I am offloading work to GPU using OpenCL (a variant of matrix multiplication). The matrix code itself works fantastically well, but the cost of moving data to GPU is prohibitive.
I've moved from using clEnqueueRead/clEnqueueWrite to memory mapped buffers as follows:
d_a = clCreateBuffer(context, CL_MEM_READ_ONLY|CL_MEM_ALLOC_HOST_PTR,
sizeof(char) * queryVector_size,
NULL, NULL);
checkErr(err,"Buf A");
d_b = clCreateBuffer(context, CL_MEM_READ_ONLY|CL_MEM_ALLOC_HOST_PTR,
sizeof(char) * segment_size,
NULL, NULL);
checkErr(err,"Buf B");
err = clSetKernelArg(ko_smat, 0, sizeof(cl_mem), &d_c);
checkErr(err,"Compute Kernel");
err = clSetKernelArg(ko_smat, 1, sizeof(cl_mem), &d_a);
checkErr(err,"Compute Kernel");
err = clSetKernelArg(ko_smat, 2, sizeof(cl_mem), &d_b);
checkErr(err,"Compute Kernel");
query_vector = (char*) clEnqueueMapBuffer(commands, d_a, CL_TRUE,CL_MAP_READ, 0, sizeof(char) * queryVector_size, 0, NULL, NULL, &err);
checkErr(err,"Write A");
segment_data = (char*) clEnqueueMapBuffer(commands, d_b, CL_TRUE,CL_MAP_READ, 0, sizeof(char) * segment_size, 0, NULL, NULL, &err);
checkErr(err,"Write B");
// code which initialises buffers using ptrs (segment_data and queryV)
err = clEnqueueUnmapMemObject(commands,
d_a,
query_vector, 0, NULL, NULL);
checkErr(err,"Unmap Buffer");
err = clEnqueueUnmapMemObject(commands,
d_b,
segment_data, 0, NULL, NULL);
checkErr(err,"Unmap Buff");
err = clEnqueueNDRangeKernel(commands, ko_smat, 2, NULL, globalWorkItems, localWorkItems, 0, NULL, NULL);
err = clFinish(commands);
checkErr(err, "Execute Kernel");
result = (char*) clEnqueueMapBuffer(commands, d_c, CL_TRUE,CL_MAP_WRITE, 0, sizeof(char) * result_size, 0, NULL, NULL, &err);
checkErr(err,"Write C");
printMatrix(result, result_row, result_col);
This code works fine when I use the ReadEnqueue/WriteEnqueue methods and intialise d_a, d_b, d_c through that, but when I use the MappedBuffers, result is 0 due to d_a and d_b being null when running the kernel.
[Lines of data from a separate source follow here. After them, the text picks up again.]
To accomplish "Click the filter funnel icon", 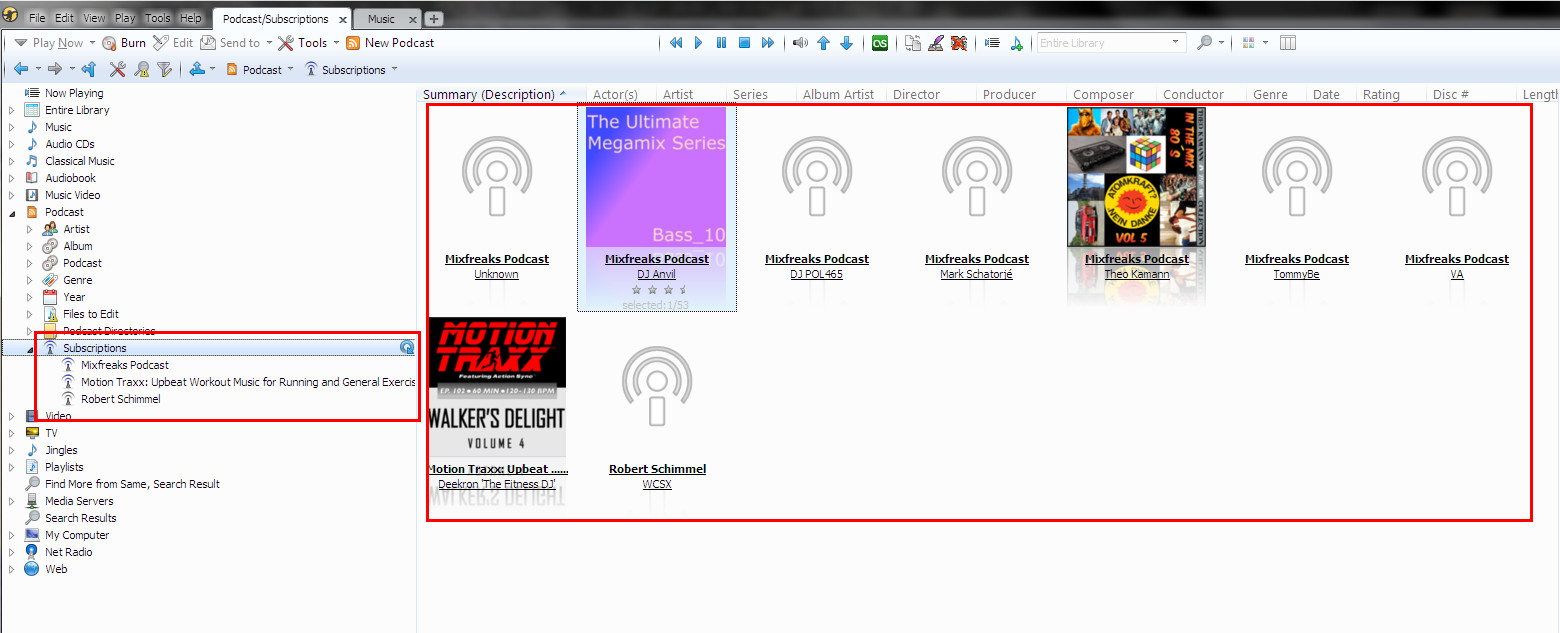I will point(165,70).
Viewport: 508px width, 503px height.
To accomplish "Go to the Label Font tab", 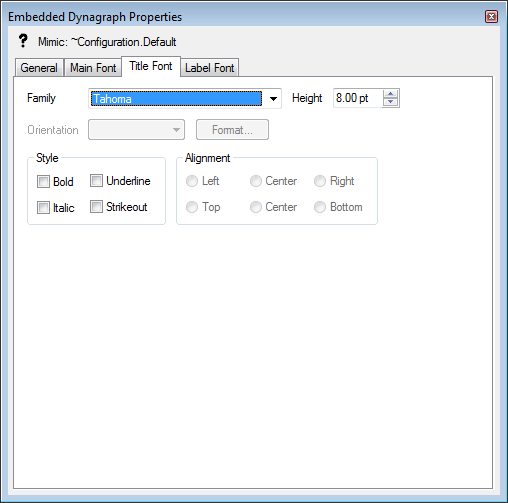I will tap(210, 68).
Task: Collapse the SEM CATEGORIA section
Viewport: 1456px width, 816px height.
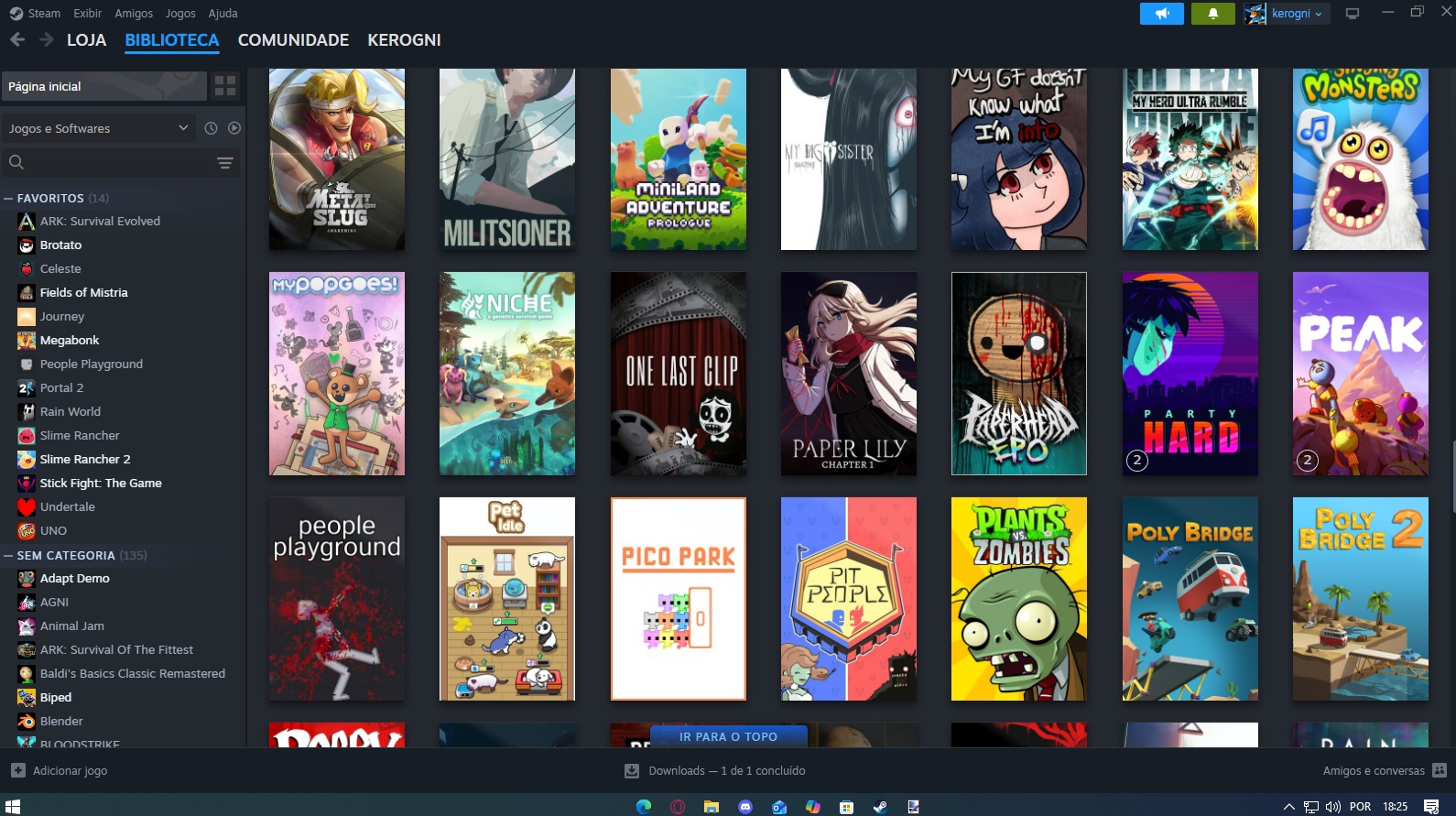Action: point(8,556)
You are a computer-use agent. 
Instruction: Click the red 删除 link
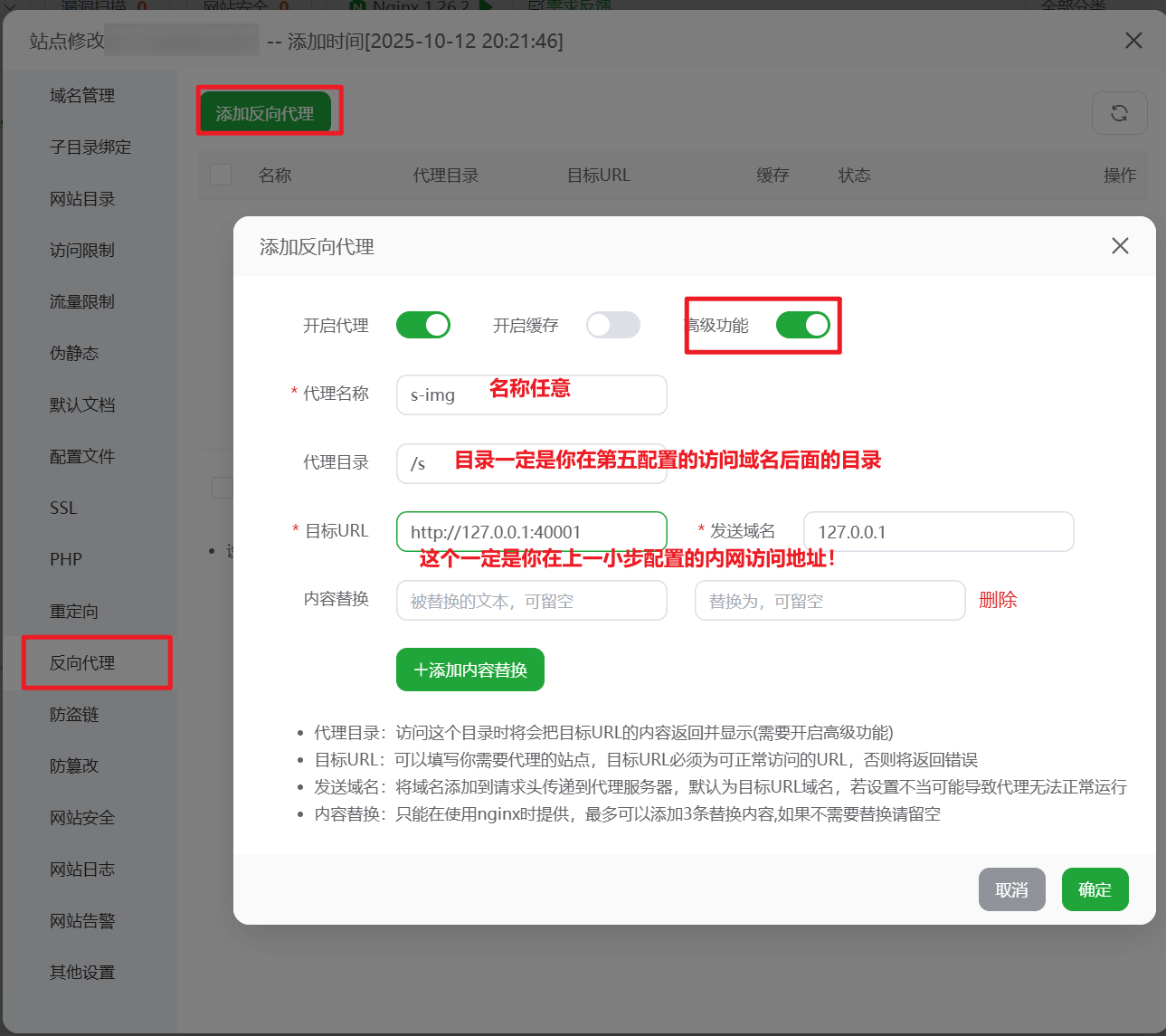coord(998,600)
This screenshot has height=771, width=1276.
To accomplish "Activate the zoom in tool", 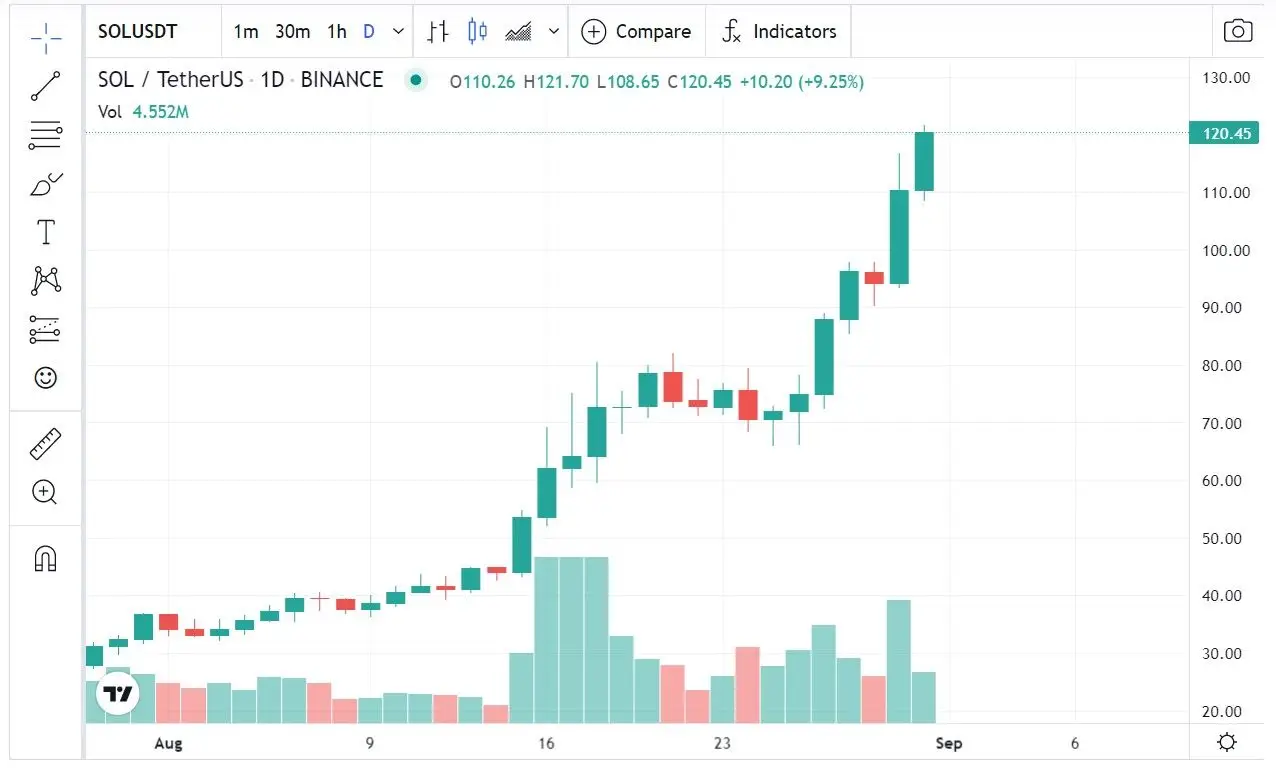I will click(46, 492).
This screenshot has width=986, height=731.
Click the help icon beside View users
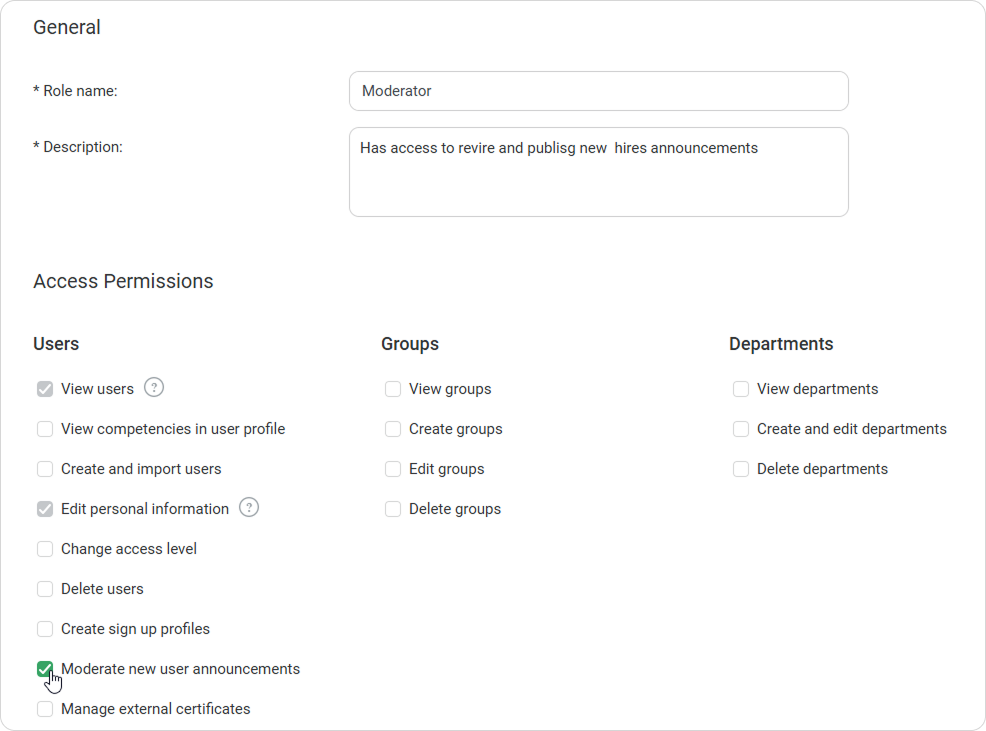point(154,388)
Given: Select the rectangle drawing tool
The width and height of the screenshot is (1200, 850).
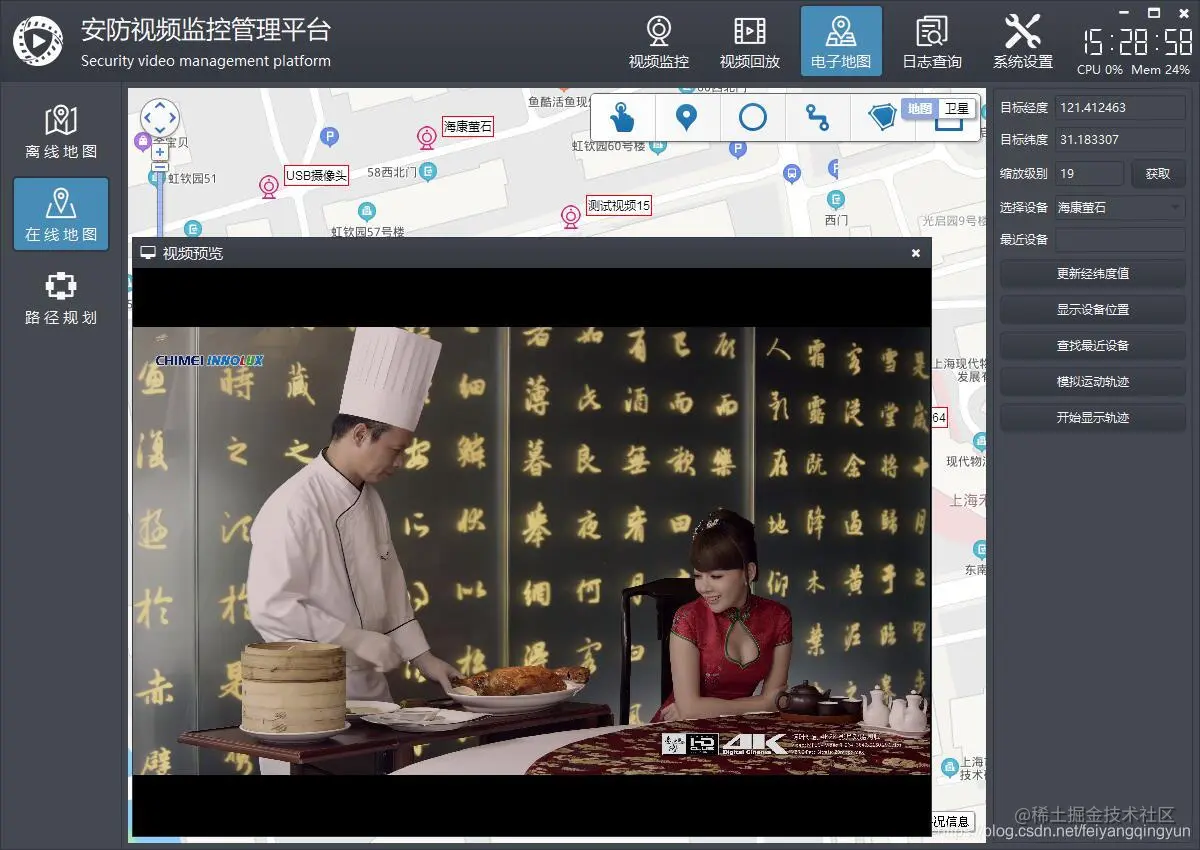Looking at the screenshot, I should tap(948, 125).
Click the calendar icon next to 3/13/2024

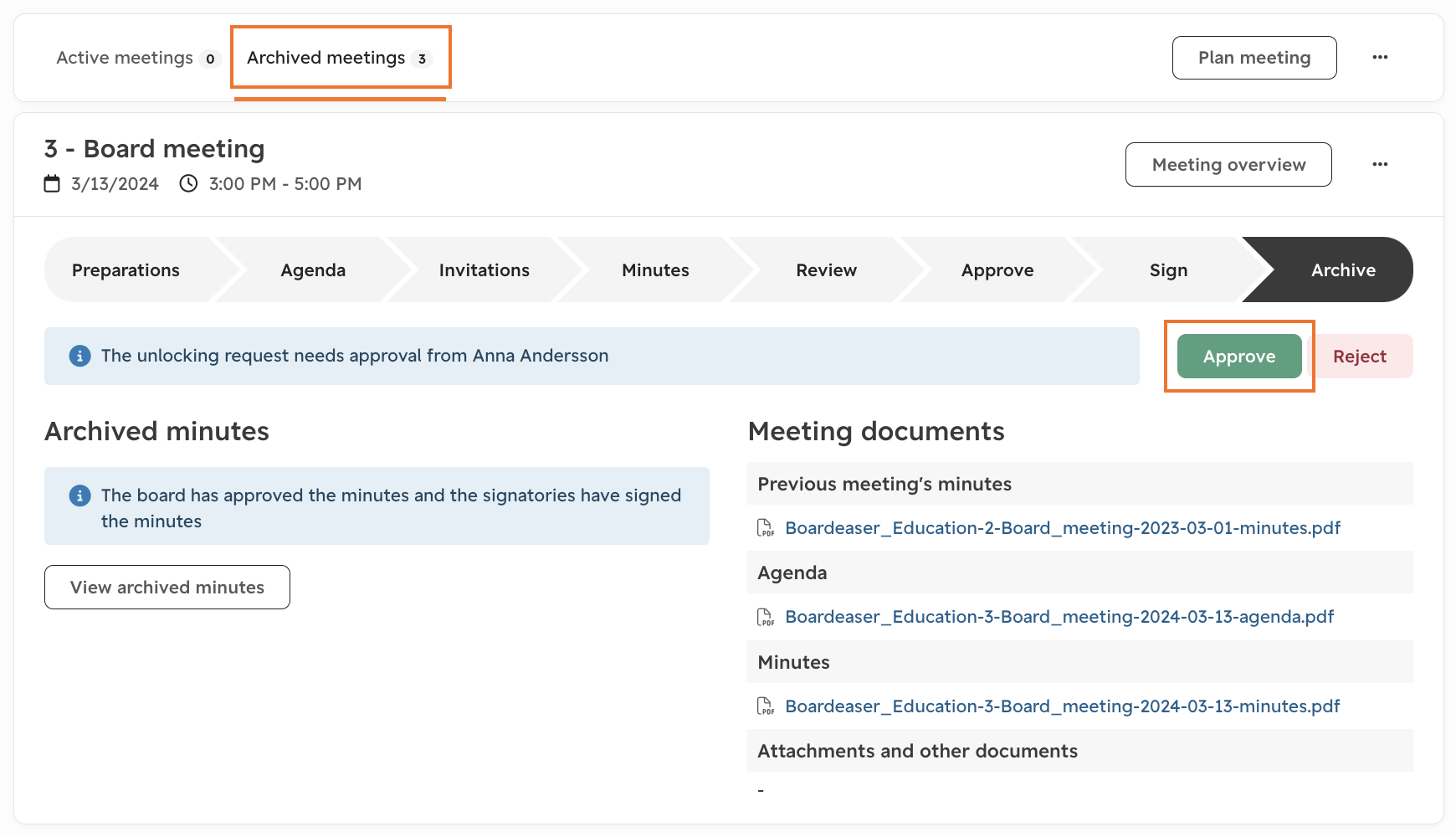coord(52,183)
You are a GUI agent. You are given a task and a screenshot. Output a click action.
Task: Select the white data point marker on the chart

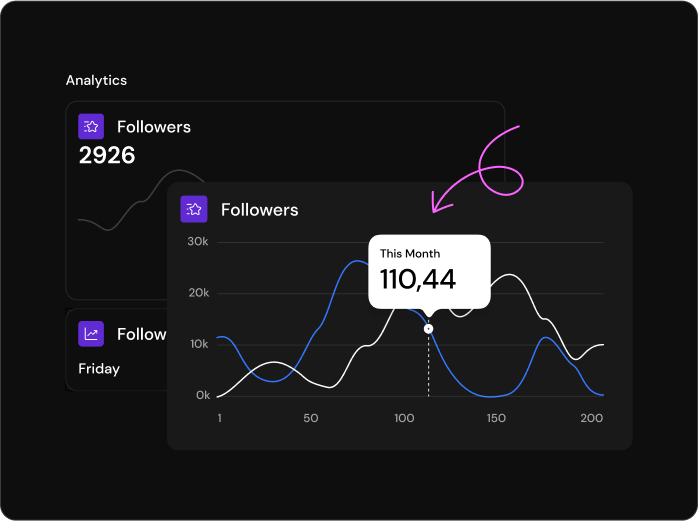coord(429,329)
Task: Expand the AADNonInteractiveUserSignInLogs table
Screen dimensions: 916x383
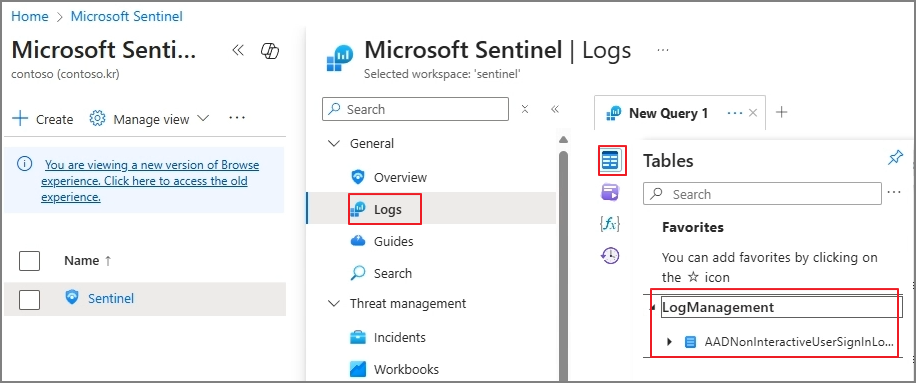Action: [x=670, y=342]
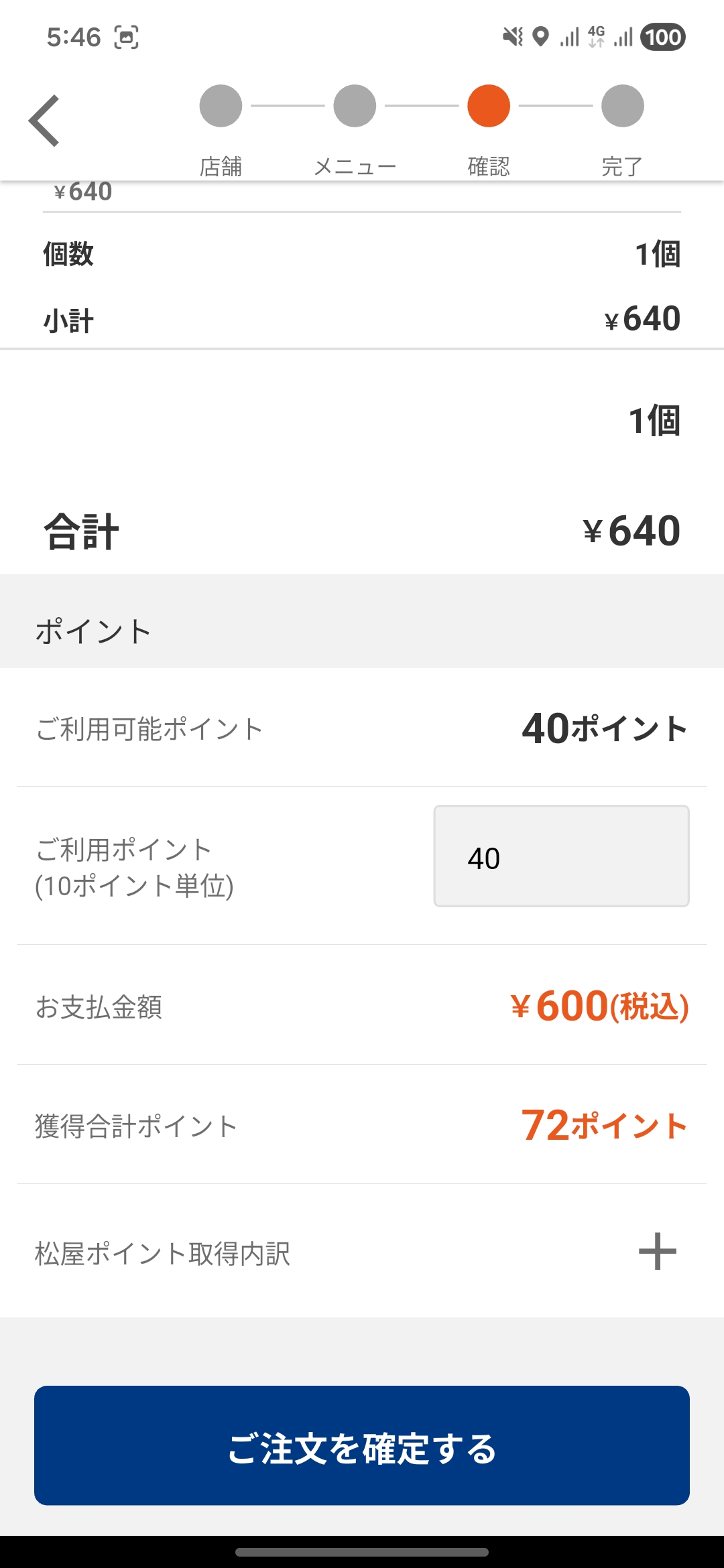Expand 松屋ポイント取得内訳 with plus icon
The height and width of the screenshot is (1568, 724).
[x=657, y=1251]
What is the appropriate way to map/unmap buffers?
EDIT: the core problem seems to be from here
segment_data = (char*) clEnqueueMapBuffer(commands, d_b, CL_TRUE,CL_MAP_READ, 0, sizeof(char) * segment_width * segment_length, 0, NULL, NULL, &err);
// INITIALISE
printMatrix(segment_data, segment_length, segment_width);
// ALL GOOD
err = clEnqueueUnmapMemObject(commands,
d_b,
segment_data, 0, NULL, NULL);
checkErr(err,"Unmap Buff");
segment_data = (char*) clEnqueueMapBuffer(commands, d_b, CL_TRUE,CL_MAP_READ, 0, sizeof(char) * segment_width * segment_length, 0\
, NULL, NULL, &err);
printMatrix(segment_data, segment_length, segment_width);
// ALL ZEROs again
The first printMatrix() returns the correct output, once I unmap it and remap it, segment_data becomes all 0s (it's initial value). I suspect I'm using an incorrect flag somewhere? I cant' figure out where though.